AIM OF THE EXERCISE |
Write out the stored entries below verbatim, starting with the line containing "This screenshot has width=1456, height=819. What" and continuing through the line containing "at (258, 32).".

[Stored entries]
___

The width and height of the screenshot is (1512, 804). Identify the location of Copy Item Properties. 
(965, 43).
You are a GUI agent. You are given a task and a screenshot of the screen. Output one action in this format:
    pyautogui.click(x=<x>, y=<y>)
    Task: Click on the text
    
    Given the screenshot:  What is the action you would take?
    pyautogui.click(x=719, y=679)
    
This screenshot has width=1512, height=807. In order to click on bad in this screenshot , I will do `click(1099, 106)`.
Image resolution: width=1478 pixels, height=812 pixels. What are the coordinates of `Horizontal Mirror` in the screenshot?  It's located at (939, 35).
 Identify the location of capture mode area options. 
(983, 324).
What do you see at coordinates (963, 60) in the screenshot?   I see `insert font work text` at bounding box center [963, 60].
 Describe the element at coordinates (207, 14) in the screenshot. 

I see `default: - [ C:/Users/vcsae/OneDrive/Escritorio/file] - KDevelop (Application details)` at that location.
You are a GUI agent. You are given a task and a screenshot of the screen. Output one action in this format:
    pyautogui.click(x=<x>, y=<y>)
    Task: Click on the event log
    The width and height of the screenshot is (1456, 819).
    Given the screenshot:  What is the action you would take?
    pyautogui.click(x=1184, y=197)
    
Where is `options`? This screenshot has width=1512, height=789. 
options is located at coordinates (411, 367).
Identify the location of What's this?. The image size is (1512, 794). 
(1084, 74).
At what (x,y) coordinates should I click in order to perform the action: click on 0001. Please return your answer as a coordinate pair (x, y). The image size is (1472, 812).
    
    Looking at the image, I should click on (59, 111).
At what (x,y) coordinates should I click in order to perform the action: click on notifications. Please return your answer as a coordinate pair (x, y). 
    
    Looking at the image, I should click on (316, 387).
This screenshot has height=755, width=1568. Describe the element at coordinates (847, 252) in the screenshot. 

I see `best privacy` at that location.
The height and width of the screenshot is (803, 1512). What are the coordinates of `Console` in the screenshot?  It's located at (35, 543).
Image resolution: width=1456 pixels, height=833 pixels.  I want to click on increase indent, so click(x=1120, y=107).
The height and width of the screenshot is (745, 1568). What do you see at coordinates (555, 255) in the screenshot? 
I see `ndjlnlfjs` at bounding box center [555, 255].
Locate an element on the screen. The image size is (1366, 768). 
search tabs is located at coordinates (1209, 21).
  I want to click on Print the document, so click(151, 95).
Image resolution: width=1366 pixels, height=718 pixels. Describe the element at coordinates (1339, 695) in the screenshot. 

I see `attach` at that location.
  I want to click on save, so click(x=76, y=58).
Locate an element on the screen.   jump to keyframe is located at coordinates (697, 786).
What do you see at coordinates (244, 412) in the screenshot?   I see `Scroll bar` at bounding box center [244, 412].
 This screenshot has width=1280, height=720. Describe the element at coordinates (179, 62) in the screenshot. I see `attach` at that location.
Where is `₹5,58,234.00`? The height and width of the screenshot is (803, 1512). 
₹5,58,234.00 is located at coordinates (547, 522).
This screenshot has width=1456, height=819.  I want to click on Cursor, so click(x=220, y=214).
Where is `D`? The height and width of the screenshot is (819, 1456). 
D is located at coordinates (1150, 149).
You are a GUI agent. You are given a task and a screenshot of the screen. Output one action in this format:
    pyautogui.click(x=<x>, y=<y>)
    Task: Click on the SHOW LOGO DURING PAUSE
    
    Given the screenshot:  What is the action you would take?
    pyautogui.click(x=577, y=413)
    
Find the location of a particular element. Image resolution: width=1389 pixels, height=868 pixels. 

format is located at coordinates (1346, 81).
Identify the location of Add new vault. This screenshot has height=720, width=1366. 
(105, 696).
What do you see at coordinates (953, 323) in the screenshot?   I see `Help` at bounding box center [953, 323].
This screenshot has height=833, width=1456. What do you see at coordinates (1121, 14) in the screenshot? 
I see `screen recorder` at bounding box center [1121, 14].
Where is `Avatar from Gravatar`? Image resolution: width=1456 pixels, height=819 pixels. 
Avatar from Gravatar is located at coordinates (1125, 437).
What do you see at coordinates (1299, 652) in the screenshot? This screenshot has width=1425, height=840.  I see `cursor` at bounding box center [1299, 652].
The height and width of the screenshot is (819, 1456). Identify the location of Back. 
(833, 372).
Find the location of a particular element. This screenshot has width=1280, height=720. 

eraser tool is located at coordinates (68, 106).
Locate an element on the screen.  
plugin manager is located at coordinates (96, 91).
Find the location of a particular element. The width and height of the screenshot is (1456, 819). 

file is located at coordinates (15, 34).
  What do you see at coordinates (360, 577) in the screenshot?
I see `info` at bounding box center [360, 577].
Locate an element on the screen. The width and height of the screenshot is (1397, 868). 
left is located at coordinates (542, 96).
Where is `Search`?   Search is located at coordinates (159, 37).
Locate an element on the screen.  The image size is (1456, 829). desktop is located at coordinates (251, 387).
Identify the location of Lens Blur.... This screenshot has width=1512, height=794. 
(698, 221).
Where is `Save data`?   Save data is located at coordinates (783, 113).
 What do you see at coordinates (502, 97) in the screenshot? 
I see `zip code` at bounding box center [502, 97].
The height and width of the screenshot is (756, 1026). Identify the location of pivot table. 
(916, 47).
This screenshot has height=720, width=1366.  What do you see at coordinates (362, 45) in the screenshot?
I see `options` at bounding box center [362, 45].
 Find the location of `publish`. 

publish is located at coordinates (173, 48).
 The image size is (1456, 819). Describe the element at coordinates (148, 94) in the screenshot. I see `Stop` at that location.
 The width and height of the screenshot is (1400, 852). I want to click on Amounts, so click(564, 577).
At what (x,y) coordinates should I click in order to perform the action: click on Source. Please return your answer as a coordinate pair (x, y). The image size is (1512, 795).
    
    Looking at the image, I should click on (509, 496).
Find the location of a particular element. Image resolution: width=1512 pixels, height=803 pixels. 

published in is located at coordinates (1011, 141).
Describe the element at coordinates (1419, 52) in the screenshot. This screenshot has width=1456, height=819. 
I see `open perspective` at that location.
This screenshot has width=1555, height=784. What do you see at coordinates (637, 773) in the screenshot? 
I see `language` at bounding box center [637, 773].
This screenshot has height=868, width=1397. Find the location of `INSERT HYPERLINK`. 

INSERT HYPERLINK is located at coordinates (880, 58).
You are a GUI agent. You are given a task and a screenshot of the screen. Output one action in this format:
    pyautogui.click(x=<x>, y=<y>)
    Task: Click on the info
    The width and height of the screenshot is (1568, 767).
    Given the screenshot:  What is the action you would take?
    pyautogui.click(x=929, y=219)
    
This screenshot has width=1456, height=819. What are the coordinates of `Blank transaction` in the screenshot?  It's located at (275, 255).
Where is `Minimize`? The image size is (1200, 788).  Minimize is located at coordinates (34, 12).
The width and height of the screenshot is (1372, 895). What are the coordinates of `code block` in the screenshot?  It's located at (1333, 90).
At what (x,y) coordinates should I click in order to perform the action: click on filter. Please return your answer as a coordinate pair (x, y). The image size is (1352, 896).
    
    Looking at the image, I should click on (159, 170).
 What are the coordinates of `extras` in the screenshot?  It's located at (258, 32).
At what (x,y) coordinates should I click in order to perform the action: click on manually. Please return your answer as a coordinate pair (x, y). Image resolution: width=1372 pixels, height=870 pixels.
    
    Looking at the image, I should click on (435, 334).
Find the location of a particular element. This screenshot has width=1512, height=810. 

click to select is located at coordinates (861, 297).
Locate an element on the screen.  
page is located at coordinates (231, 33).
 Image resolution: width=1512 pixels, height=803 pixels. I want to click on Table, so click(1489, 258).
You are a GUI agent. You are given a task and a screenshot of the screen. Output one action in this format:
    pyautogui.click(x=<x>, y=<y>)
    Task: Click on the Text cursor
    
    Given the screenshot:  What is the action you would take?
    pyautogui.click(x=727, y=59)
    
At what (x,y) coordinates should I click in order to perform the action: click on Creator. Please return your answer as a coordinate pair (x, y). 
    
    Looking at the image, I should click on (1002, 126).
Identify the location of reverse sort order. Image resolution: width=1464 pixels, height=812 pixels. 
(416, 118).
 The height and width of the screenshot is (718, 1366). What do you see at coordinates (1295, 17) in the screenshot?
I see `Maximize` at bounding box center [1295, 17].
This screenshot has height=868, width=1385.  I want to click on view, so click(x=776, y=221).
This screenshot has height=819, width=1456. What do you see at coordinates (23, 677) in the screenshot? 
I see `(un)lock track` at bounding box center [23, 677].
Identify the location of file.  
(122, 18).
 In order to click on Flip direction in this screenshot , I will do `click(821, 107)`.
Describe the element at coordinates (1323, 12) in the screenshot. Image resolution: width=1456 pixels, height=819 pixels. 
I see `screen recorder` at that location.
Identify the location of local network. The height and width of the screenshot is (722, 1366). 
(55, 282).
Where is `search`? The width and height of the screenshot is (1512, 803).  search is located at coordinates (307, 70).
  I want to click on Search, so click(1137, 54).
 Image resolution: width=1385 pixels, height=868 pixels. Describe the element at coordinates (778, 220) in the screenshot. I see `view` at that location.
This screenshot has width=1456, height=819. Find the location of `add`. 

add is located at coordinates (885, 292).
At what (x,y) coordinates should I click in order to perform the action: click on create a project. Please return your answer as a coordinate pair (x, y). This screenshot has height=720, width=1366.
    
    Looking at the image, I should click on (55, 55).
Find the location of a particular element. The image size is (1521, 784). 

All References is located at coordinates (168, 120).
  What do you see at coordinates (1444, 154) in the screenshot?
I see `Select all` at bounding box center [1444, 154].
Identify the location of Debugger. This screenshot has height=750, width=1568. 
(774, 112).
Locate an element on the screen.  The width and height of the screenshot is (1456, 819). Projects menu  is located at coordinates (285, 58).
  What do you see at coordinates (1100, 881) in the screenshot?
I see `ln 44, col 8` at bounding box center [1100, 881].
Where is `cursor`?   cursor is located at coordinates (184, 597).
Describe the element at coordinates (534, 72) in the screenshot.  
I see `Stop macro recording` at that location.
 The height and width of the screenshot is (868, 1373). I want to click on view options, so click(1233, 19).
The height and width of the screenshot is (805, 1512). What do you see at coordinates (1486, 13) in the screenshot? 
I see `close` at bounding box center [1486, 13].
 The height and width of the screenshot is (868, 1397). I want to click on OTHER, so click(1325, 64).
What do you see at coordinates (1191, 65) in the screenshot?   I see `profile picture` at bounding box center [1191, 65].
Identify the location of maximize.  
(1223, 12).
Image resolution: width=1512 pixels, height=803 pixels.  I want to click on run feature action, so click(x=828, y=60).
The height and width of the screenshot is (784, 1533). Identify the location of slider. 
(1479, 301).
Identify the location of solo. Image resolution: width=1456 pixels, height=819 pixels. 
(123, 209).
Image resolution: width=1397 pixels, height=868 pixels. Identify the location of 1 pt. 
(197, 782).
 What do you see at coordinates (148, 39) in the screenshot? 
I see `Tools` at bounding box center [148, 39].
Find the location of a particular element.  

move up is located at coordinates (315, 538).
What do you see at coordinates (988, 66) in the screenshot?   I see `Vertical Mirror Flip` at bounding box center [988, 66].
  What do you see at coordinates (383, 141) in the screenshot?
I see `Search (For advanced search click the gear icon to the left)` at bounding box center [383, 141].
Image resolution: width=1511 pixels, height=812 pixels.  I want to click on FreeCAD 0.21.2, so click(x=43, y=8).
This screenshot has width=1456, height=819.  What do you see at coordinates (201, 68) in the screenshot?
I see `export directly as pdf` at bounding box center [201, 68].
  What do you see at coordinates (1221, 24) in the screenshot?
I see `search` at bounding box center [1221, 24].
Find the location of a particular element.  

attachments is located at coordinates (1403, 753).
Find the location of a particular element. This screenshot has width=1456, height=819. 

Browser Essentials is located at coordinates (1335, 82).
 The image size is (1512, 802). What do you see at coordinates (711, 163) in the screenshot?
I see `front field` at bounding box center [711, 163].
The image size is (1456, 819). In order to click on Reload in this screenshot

___

THE RESULT |
This screenshot has width=1456, height=819. What are the coordinates of `Blank transaction` in the screenshot?  It's located at (275, 255).
Where is `Minimize`? The image size is (1200, 788).  Minimize is located at coordinates (34, 12).
The width and height of the screenshot is (1372, 895). What are the coordinates of `code block` in the screenshot?  It's located at (1333, 90).
At what (x,y) coordinates should I click in order to perform the action: click on filter. Please return your answer as a coordinate pair (x, y). The image size is (1352, 896).
    
    Looking at the image, I should click on (159, 170).
 What are the coordinates of `extras` in the screenshot?  It's located at (258, 32).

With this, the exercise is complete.